Full research document: .agents/research-zarr-chunk-optimization-and-zarr-plugin.md

Files to Create

1. SKILL.md (300+ lines)

Frontmatter:

name: chunk-strategy
description: |
  Use this skill when the user asks to "choose chunk sizes", "optimize zarr chunking",
  "determine chunk dimensions", "analyze access patterns for chunking", "calculate optimal
  chunks", or needs guidance on Zarr chunk size selection, access pattern analysis, chunk
  alignment with Dask, sharding strategy, or the trade-offs between temporal and spatial
  chunking approaches.

Content must include:

  • Quick Reference Card — chunk size formula table:

    Metric Value Source
    Minimum uncompressed chunk 1 MB Zarr docs
    Optimal range (cloud) 100 MB - 1 GB Dask best practices
    S3 byte-range sweet spot 8-16 MB AWS S3 best practices
    Max task graph 10K-100K chunks Dask guidelines
    Parallelism target chunks >= 2 * workers Dask guidelines
    Total concurrency dask_threads * zarr_async_concurrency Zarr docs
    Dask alignment Dask chunks = N * Zarr chunks Dask docs
    Shard reduction shard_volume / chunk_volume Zarr v3 spec
  • Decision Tree for Chunk Strategy Selection — flowchart covering:

    • Cloud vs local storage?
    • Primary access pattern (temporal/spatial/mixed)?
    • Using Dask? → alignment rules
    • Zarr v3 available? → sharding option
    • Data sparse? → write_empty_chunks=False
  • Core Concepts:

    • Chunk alignment with access patterns (the 63x performance evidence)
    • The fundamental trade-off: time-series vs spatial access (Nguyen et al. 1405x/713x)
    • Versatile middle-range strategies
    • Why minimum 1 MB matters for cloud (HTTP request overhead 10-100ms)
  • Sharding Section (Zarr v3):

    • When to use: many small logical chunks needed but object count must be low
    • Sizing: 100GB array / 1MB chunks = 100K objects; with 1GB shards = 100 objects
    • Memory constraint: entire shard must fit in writer memory
    • Code example:
      z = zarr.create_array(store={}, shape=(10000, 10000, 1000),
                            shards=(1000, 1000, 1000),
                            chunks=(100, 100, 100), dtype='uint8')
  • Access Pattern Taxonomy with Recommendations:

    Access Pattern Chunk Strategy Example
    Single lat/lon time-series Maximize time dim, minimize spatial (T, 10, 10)
    Spatial maps at single time Minimize time dim, maximize spatial (1, Y, X)
    Mixed access Balanced across all dims (30, 90, 180)
    Ensemble/scenario queries Include scenario in fast dims (1, 1, 2, 3, 1, 1)
  • Empty Chunk Optimization:

    • write_empty_chunks=False (default): skips fill-value chunks — benchmark: 0.25s
    • write_empty_chunks=True: writes all chunks — benchmark: 0.48s (nearly 2x slower for sparse data)
  • Memory Layout:

    • config={'order': 'C'} (row-major) vs config={'order': 'F'} (column-major / Fortran)
    • Different layouts provide different compression ratios depending on data correlation structure
  • Concurrency Configuration:

    zarr.config.set({'async.concurrency': 128})
    # Default: 10 (conservative).

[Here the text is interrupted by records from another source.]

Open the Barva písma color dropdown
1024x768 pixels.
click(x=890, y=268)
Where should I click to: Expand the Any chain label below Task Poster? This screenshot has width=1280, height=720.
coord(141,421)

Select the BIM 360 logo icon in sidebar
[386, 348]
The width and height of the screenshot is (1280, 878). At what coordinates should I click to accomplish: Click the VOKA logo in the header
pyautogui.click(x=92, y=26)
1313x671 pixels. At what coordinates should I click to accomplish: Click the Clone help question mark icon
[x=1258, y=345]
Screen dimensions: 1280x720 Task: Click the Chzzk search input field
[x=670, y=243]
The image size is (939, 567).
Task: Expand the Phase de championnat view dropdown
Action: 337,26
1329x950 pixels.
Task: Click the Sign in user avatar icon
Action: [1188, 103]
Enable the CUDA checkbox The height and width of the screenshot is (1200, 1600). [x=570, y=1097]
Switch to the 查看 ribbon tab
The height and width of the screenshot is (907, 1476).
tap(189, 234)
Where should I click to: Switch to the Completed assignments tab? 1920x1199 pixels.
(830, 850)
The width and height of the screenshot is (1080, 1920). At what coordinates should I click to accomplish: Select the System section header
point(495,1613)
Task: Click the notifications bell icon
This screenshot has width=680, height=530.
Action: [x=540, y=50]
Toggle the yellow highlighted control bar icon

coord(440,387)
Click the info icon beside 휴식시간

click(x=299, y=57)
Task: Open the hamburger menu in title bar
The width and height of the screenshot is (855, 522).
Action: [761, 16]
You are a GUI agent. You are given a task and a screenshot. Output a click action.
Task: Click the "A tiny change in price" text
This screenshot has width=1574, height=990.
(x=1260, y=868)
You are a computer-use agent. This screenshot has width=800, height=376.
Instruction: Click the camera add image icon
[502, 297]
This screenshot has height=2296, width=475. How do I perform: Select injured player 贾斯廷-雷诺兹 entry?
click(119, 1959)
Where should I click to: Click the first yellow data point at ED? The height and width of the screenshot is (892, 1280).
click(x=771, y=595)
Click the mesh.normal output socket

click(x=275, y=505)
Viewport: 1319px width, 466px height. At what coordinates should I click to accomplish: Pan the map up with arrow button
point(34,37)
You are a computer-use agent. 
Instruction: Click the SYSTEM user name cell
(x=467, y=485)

Increase for cloud, decrease for local.
    # WARNING: total_concurrency = dask_threads * zarr_async_concurrency
  • Links to references/PATTERNS.md, references/EXAMPLES.md, references/COMMON_ISSUES.md

2. assets/chunk-calculator.py

Python script that calculates recommended chunk sizes given:

  • Inputs:
    • shape: tuple — array shape (e.g., (3650, 721, 1440))
    • dtype: string — data type (e.g., 'float32')
    • access_pattern: string — 'temporal', 'spatial', or 'balanced'
    • target_chunk_mb: float — target chunk size in MB (default: 100)
    • min_chunk_mb: float — minimum chunk size in MB (default: 1)
    • num_workers: int — number of Dask workers (default: 4)
  • Outputs:
    • Recommended chunk shape (tuple)
    • Estimated chunk size in MB
    • Estimated number of chunks
    • Estimated task graph size
    • Whether sharding is recommended
  • Must be a working, runnable Python script using only numpy for calculations

3. assets/chunk-decision-tree.md

ASCII/markdown decision tree in visual format:

Is this for cloud or local storage?
├── Cloud → Minimum 1 MB chunks, target 100 MB+
│   ├── Primary access pattern?
│   │   ├── Temporal (time-series at locations)
│   │   │   → Maximize time dimension, minimize spatial
│   │   ├── Spatial (maps at time steps)
│   │   │   → Minimize time dimension, maximize spatial
│   │   └── Mixed/Unknown
│   │       → Balanced chunks across all dimensions
│   ├── Using Dask?
│   │   ├── Yes → Ensure Dask chunks are integer multiples of Zarr chunks
│   │   │       → Watch total_concurrency = dask_threads * zarr_async_concurrency
│   │   └── No → Focus on Zarr-level chunk optimization
│   ├── Zarr v3 available?
│   │   ├── Yes → Consider sharding if need small logical chunks
│   │   └── No → Optimize chunk count directly
│   └── Data sparse?
│       ├── Yes → Set write_empty_chunks=False (2x write speedup)
│       └── No → Default behavior
└── Local → More flexible sizing, 1-10 MB often sufficient

4. references/PATTERNS.md

Must include 6+ patterns, each with: description, when to use, chunk formula, code example, trade-offs:

  1. Temporal-First Chunking — climate/weather time-series (e.g., (3650, 10, 10))
  2. Spatial-First Chunking — map generation, regional analysis (e.g., (1, 721, 1440))
  3. Balanced Spatio-Temporal — mixed workloads (e.g., (30, 90, 180))
  4. Ensemble/Scenario Chunking — multi-scenario datasets (e.g., (1, 1, 2, 3, 1, 1))
  5. Sharded Chunks (Zarr v3) — many small logical chunks within larger shards
  6. Dask-Aligned Chunking — ensuring Dask chunks are multiples of Zarr chunks

5. references/EXAMPLES.md

Must include 4+ complete case studies:

  1. Climate Dataset Optimization — shape (3650, 721, 1440), temporal vs spatial access, benchmarked results showing 63x difference
  2. Satellite Imagery — high-resolution spatial data, tile-aligned chunks
  3. Ensemble Weather Forecasts — scenario dimension chunking
  4. Pluvial Flooding Dataset — shape (4, 1, 6, 3, 6000, 6000), pinned-location queries, recommended chunks [1, 1, 2, 3, 1, 1]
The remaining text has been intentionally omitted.